Out of my mind: Farewell to Nalanda

The idea of Nalanda and its revival struck a strong chord in East Asia whose citizens flock to Gaya and Rajgir, and other Buddhist holy places in large numbers.

Written by Meghnad Desai |
Updated: November 27, 2016 12:00:29 am
The ruins of Nalanda in Bihar. (Source: Paras Nath photo) The ruins of Nalanda in Bihar. (Source: Paras Nath photo)

Ten years ago I got a letter from Pranab Mukherjee, now Rashtrapati but then foreign minister, inviting me to join the Indian project to revive the ancient university of Nalanda. India had made a promise at the East Asia Summit to revive Nalanda, the glorious ancient university which flourished for around 700 years near Rajgir in Bihar. Nalanda was forgotten till we read the English translation of the memoirs of Xuan Zang (Hiuen Tsang). He had come all the way from China to study at Nalanda. The idea of Nalanda and its revival struck a strong chord in East Asia whose citizens flock to Gaya and Rajgir, and other Buddhist holy places in large numbers.

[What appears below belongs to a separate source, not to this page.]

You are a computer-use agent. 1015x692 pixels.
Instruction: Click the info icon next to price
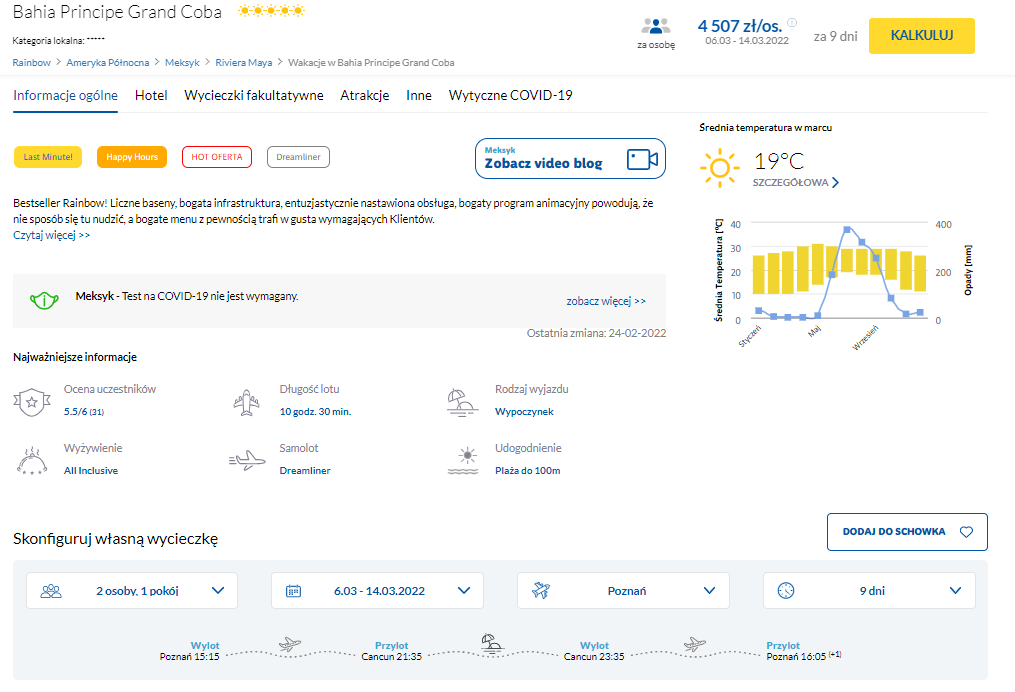pos(792,23)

We were a Mentor Group, gathered to explore the idea of how we could build a modern Nalanda. We were an international, largely academic, group. At our first meeting in Singapore, George Yeo, then foreign minister of Singapore, was our host. Amartya Sen, whom I have known since 1964, jab we met in Berkeley, was our chairman and guide. We had Wang Bang Wei, who is a young Chinese professor of Sanskrit at Beijing University. He learnt his Sanskrit entirely in China. We had Wang Gungwu, the doyen of South Asian studies. There was N K Singh, a veteran of the Government of India and well known in Bihar. We had Sugata Bose, a distinguished Harvard historian and biographer of Netaji Subhas Chandra Bose, his great uncle. There was Tansen Sen, an expert in Buddhist studies and medieval Asian economy, who had grown up in China, and now taught in New York.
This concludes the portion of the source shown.